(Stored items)
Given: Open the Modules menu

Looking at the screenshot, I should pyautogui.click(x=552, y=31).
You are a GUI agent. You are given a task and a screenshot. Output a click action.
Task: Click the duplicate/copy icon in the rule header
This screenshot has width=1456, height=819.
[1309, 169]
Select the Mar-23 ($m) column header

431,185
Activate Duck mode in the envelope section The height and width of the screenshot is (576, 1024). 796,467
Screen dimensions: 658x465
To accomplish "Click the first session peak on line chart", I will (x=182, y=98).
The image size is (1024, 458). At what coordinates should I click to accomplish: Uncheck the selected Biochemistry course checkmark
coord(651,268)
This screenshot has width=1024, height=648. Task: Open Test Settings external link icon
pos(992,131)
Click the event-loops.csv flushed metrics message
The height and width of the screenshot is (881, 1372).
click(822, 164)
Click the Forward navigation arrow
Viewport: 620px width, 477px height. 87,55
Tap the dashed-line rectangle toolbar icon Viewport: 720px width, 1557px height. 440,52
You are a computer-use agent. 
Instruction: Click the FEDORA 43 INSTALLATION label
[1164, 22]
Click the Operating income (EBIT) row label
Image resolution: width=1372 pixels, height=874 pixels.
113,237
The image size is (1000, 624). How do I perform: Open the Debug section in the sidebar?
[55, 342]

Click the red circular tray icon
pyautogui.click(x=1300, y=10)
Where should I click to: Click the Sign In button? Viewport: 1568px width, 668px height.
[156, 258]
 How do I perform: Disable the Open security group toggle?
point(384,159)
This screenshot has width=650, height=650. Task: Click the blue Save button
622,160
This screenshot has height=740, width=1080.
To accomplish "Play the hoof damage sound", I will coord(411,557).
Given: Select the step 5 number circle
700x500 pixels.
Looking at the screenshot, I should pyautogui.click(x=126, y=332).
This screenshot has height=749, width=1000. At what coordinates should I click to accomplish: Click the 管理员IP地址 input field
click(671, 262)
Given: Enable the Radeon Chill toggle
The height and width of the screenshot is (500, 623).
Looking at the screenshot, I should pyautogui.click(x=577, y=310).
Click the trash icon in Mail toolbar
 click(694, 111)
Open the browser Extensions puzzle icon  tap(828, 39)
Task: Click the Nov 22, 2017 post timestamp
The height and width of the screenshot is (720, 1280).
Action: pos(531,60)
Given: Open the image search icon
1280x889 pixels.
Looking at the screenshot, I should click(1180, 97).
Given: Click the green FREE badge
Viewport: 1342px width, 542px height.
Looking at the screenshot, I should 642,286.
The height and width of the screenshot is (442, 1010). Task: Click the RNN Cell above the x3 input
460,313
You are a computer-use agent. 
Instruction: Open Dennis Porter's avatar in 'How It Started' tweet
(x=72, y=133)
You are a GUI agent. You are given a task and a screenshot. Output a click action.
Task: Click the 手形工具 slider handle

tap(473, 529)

= WHAT IS NEEDED =
Set down the lines above exactly as written. Begin at the line containing "Instruction: Open Dennis" and stop after the last line.

= PROBLEM SOLUTION =
Instruction: Open Dennis Porter's avatar in 'How It Started' tweet
(x=72, y=133)
You are a GUI agent. You are given a task and a screenshot. Output a click action.
Task: Click the 手形工具 slider handle

tap(473, 529)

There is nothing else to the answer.